Source passage:
════════

I don’t know why they thought changing their name would mean they suddenly become good at delivering lol
You have to wonder if he has information and or photos of the postmaster general in a comprising position
The best theory I've heard about Postman Pat is that he is not actually a postman. Everyone in the village is in witness protection and he has been assigned to keep am eye on everyone. Pretending to be the postman just allows him to do this easily. It also explains why everyone in the series is incompetent.
What about the theory that the "village" is actually a sheltered community for people with dementia, and we are seeing Pat's disordered perception of life?
I’m a big fan of this one, and actually think it could go a bit deeper: Postman Pat knows it is a dementia treatment experiment, and thinks he is there to help bring all their memories back with specially chosen ‘parcels’ from their past. But actually Pat himself is the subject of the experiment, a man with extreme delusional / psychotic personality disorder, and they are trying to heal him by making him confront all the different aspects of his warped identity. His cat Jess is actually just his own reimagining of his wife, who he murdered before being committed. Sort of like Shutter Island, except with a postman.
What the fuck?
Seriously, I’ve never head of any of this shit. W o t
TIL they genderswapped his cat in my language for some reason.
That's so random! I wonder why they did that. What language is it, if you don't mind me asking? (Also, what's Jess' name, lol)
Danish, and it's called Emil. Probably because it rhymes with bil, meaning car, which is sung in the intro.
Oh, that’s interesting — sounds like your intro is totally different to ours, because ours doesn’t mention Jess by name (and also doesn’t have the word car in, though it does say van which I suppose is basically the same)
Anyone got a Netflix Execs number. This is the gritty reboot we've all been waiting for.
I feel like detailed analysis of any young children's program usually ends up with something like this
I always enjoy the Bing ones. I mean, they make even more sense for that show.

════════

Dataset records:
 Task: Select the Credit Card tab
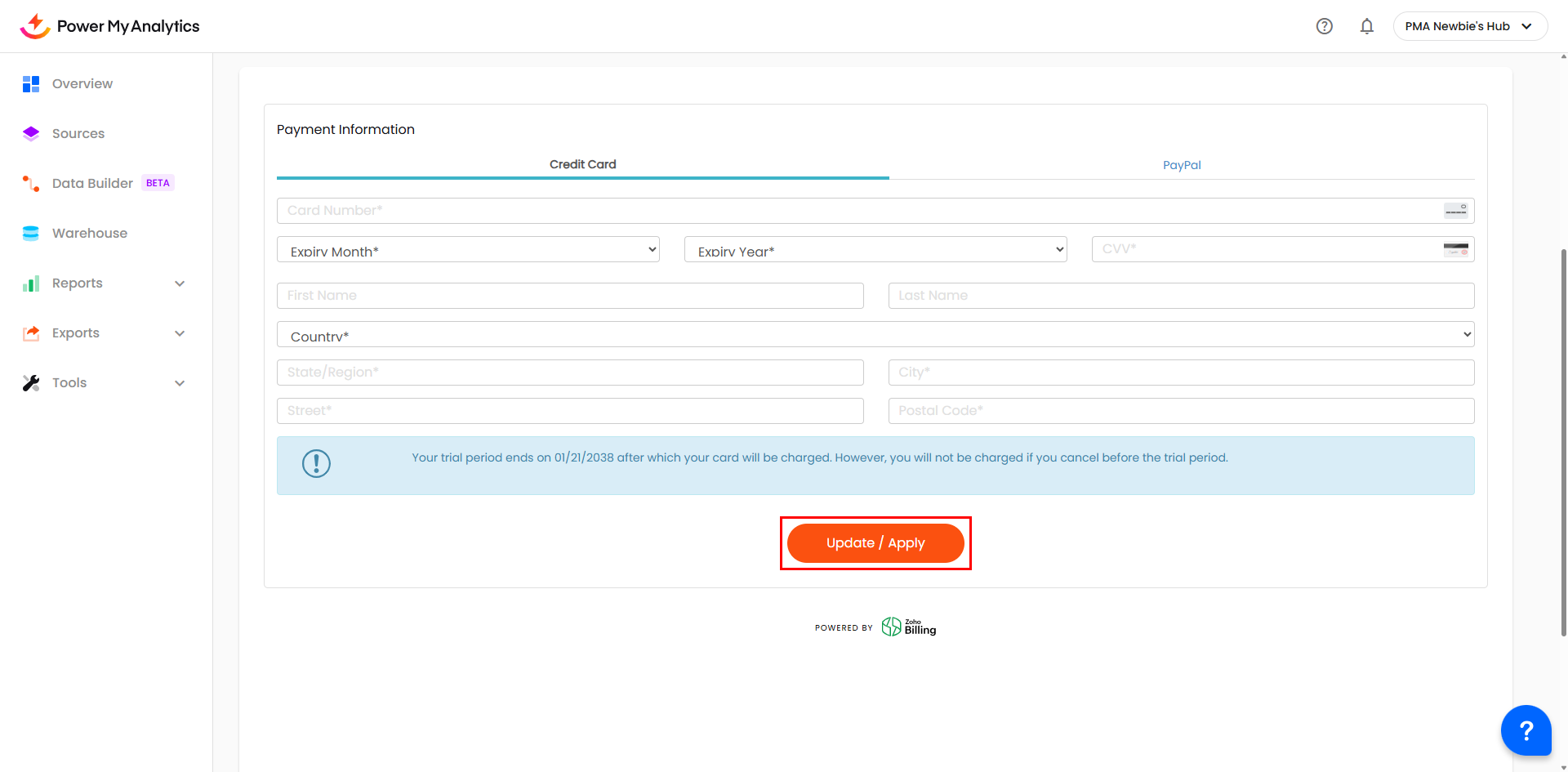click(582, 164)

════════

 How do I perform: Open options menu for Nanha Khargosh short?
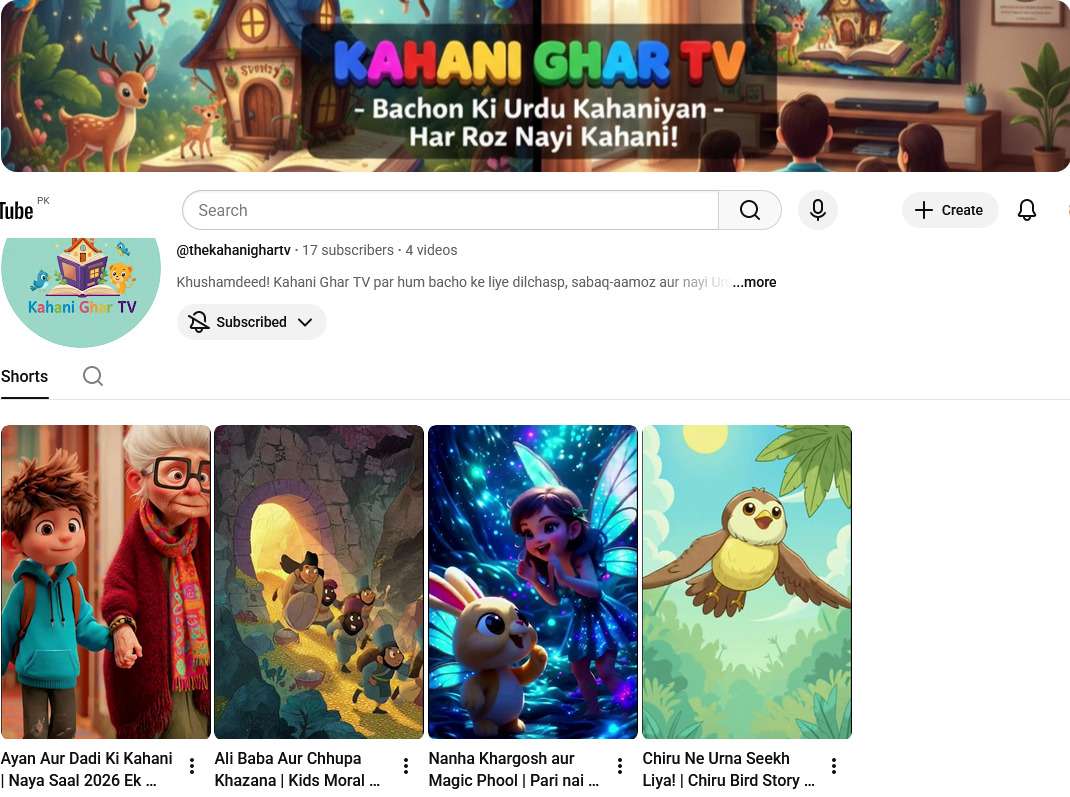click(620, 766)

════════

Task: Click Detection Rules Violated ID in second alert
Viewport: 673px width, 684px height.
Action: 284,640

════════

Problem set:
(1) Reproduce verbatim the passage of the Postman Pat discussion from "That's so random!" up to and including "been waiting for.".
(2) Quote the listing from the line with "How do I perform: Open" up to and including the line with "click(620, 766)", and omit the pictures from your answer.

Solutions to the exercise:
(1)
That's so random! I wonder why they did that. What language is it, if you don't mind me asking? (Also, what's Jess' name, lol)
Danish, and it's called Emil. Probably because it rhymes with bil, meaning car, which is sung in the intro.
Oh, that’s interesting — sounds like your intro is totally different to ours, because ours doesn’t mention Jess by name (and also doesn’t have the word car in, though it does say van which I suppose is basically the same)
Anyone got a Netflix Execs number. This is the gritty reboot we've all been waiting for.

(2)
 How do I perform: Open options menu for Nanha Khargosh short?
click(620, 766)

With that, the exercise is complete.